* [ASSIGNMENT]: Restate the records below word for word, leaving nothing out.

Pixel coordinate grounding data
★ ★ ★
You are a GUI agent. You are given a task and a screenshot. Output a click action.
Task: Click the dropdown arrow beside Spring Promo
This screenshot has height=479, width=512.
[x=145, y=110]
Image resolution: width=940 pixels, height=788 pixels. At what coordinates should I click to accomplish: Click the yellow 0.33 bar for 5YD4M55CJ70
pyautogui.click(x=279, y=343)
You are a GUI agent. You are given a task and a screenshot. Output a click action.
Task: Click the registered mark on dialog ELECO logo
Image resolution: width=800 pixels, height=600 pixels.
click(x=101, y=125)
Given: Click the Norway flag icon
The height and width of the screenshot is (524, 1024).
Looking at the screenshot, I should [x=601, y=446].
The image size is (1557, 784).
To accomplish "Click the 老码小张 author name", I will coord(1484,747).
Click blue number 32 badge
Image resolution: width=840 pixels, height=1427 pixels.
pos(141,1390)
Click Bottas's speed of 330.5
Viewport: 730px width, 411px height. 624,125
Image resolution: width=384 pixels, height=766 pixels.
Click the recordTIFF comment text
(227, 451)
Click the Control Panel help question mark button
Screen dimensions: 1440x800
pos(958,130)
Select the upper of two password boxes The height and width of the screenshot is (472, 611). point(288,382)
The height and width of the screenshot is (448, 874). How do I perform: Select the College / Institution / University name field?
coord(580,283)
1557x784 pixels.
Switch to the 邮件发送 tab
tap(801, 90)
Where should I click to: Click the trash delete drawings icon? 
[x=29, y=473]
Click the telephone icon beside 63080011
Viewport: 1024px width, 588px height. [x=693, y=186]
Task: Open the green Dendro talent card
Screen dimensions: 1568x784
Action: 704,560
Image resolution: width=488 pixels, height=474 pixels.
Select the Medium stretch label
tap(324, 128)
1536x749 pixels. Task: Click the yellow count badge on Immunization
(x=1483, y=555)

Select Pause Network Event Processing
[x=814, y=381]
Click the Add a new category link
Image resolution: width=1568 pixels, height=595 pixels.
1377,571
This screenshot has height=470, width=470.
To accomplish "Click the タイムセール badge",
★ ★ ★
* [RESPONSE AREA]:
You are a GUI agent. You are given a task and a screenshot. Output a click action.
Task: Click the dropdown arrow beside Spring Promo
This screenshot has height=479, width=512.
[x=145, y=110]
Image resolution: width=940 pixels, height=788 pixels. At what coordinates should I click to accomplish: Click the yellow 0.33 bar for 5YD4M55CJ70
pyautogui.click(x=279, y=343)
You are a GUI agent. You are given a task and a screenshot. Output a click action.
Task: Click the registered mark on dialog ELECO logo
Image resolution: width=800 pixels, height=600 pixels.
click(x=101, y=125)
Given: Click the Norway flag icon
The height and width of the screenshot is (524, 1024).
Looking at the screenshot, I should [x=601, y=446].
The image size is (1557, 784).
To accomplish "Click the 老码小张 author name", I will coord(1484,747).
Click blue number 32 badge
Image resolution: width=840 pixels, height=1427 pixels.
pos(141,1390)
Click Bottas's speed of 330.5
Viewport: 730px width, 411px height. 624,125
Image resolution: width=384 pixels, height=766 pixels.
Click the recordTIFF comment text
(227, 451)
Click the Control Panel help question mark button
Screen dimensions: 1440x800
pos(958,130)
Select the upper of two password boxes The height and width of the screenshot is (472, 611). point(288,382)
The height and width of the screenshot is (448, 874). How do I perform: Select the College / Institution / University name field?
coord(580,283)
1557x784 pixels.
Switch to the 邮件发送 tab
tap(801, 90)
Where should I click to: Click the trash delete drawings icon? 
[x=29, y=473]
Click the telephone icon beside 63080011
Viewport: 1024px width, 588px height. [x=693, y=186]
Task: Open the green Dendro talent card
Screen dimensions: 1568x784
Action: 704,560
Image resolution: width=488 pixels, height=474 pixels.
Select the Medium stretch label
tap(324, 128)
1536x749 pixels. Task: Click the yellow count badge on Immunization
(x=1483, y=555)

Select Pause Network Event Processing
[x=814, y=381]
Click the Add a new category link
Image resolution: width=1568 pixels, height=595 pixels.
1377,571
This screenshot has height=470, width=470.
To accomplish "Click the タイムセール badge",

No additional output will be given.